Remotely turning on or rebooting a frozen computer

Server-grade computers by most major manufacturers have provided these types of management capabilities for many years. Watchdog timers in the BIOS, COM-based Telnet console redirect, IP based COM, remote KVM, etc.

For a desktop-grade computer you have a few options:

1) Replace your system with one that has these types of management features (out-of-band management).

Intel offers their AMT (Advanced Management Technologies) on the desktop as well, which when adhering to the certain requirement is branded as vPro. (Basically a vPro-compatible board and CPU).

AMD has DASH; with similar requirements I'm sure. I've never used it, and haven't seen any 3rd party support for it.

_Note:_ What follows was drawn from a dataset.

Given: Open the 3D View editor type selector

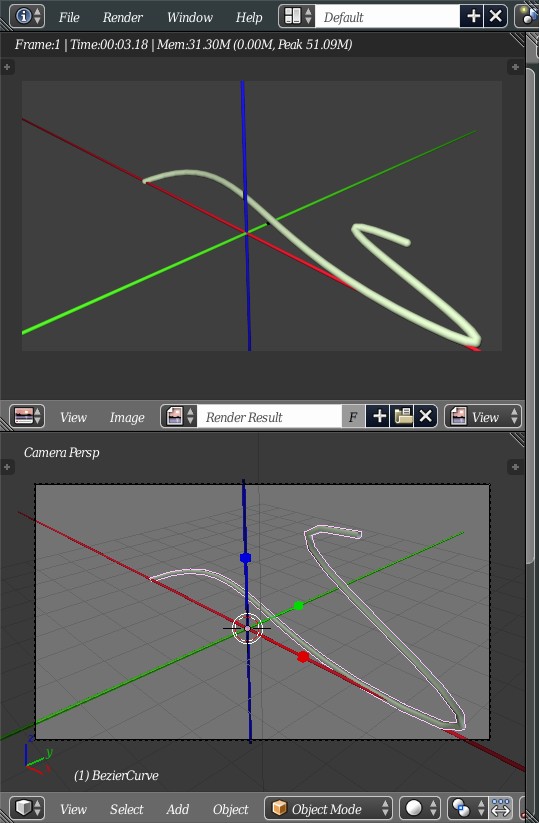Looking at the screenshot, I should [x=27, y=808].

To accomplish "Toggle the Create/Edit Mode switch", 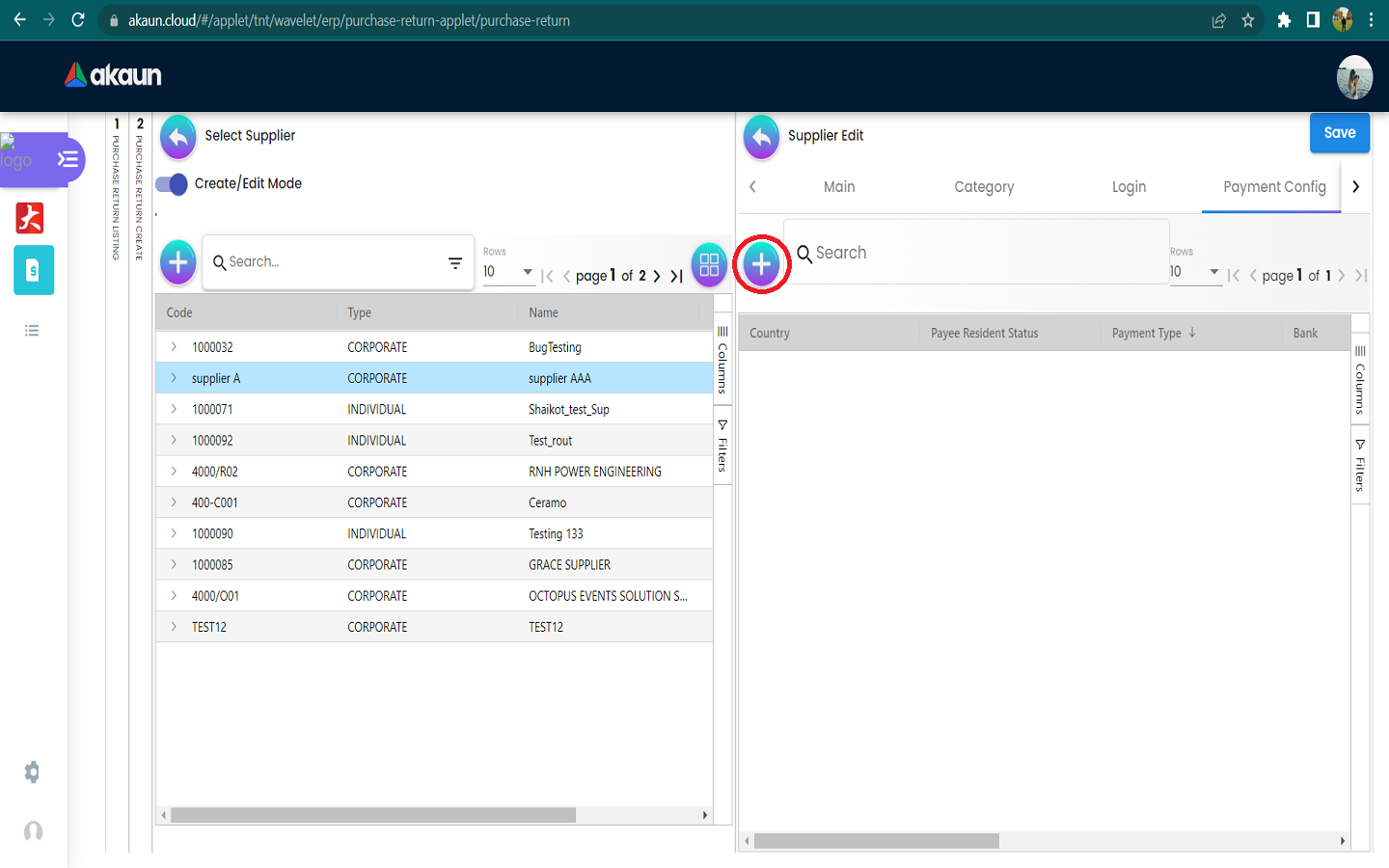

I prefer Intel's AMT personally. All versions (that are 'vPro') allow shutdown, power-on, reset (hard), as well as a textual BIOS and boot view. The newest versions include a VNC-based "KVM" that allows you interact with the boot process as well as the OS, so it can be used to diagnose boot problems (BIOS, POST, Bluescreens, etc.) as well as end-user and OS support.

2) Get a remote-controlled power strip:

As echoback mentioned, there's products by DLI (Digital Loggers Inc.): Web Power Switch

I looked into this, and it was too expensive for small-time use. Perhaps the price has come down though. It was feature rich, but I've never actually used it.

Another option is Technology On Demand's recent iRemoteReset product: iRemoteReset

It is aimed mainly for auto-rebooting a router/modem combo (we use them mainly for that), but it shouldn't have a problem dealing with a desktop computer as a load. You can hit it by HTTP and reset the sockets manually (individually), as well as have it auto-reset due to lack of Internet connectivity, schedules and such.

3) Build an Interent-enabled robotic arm.

Robotic Arm

:)


There's an option in sysdm.cpl -> Advanced tab -> Startup and Recovery section (settings) -> called "Automatically restart" that will automatically restart the machine upon a blue screen.

Machines that depend on remote access for configuration/support need to have this enabled. You can then check eventvwr.msc or use a utility like NirSoft's BlueScreenView to later determine the STOP code and find why it crashed.

There are many types of freezes. A "hard freeze" where even the mouse stops working has a high percentage of defective hardware as the cause and needs to be physically looked at when that occurs. I've had users say their systems are frozen, but the system is just "stuck" at some point and they can still move the mouse. I've been able to use Sysinternal's PsExec sometimes to get a remote command prompt and issue a shutdown -r -t -0 command which reboots it.

At my place of work, we are a Dell shop. A lot of newer "high-end" Dell computers (T5400 and T5500 specifically) have a feature called AMT (that we don't use for some reason...). Supposedly it is a component that lets you remote reboot (even if the system is hung or powered off) and access the BIOS remotely. I don't know if you can get something with similar capability on a PCI card. I'm sure other manufacturers have a similar feature in their higher-end workstations and something like this is likely what you want.


I haven't found a way to reboot a computer that is hung up besides a remote power switch device. I use this one ip-p3 and it supports rebooting over the LAN or telephone. It's $200 though.

If you need something a little simpler, you could check this one out this. It's only $100, but the features of the IP-P3 are a lot better.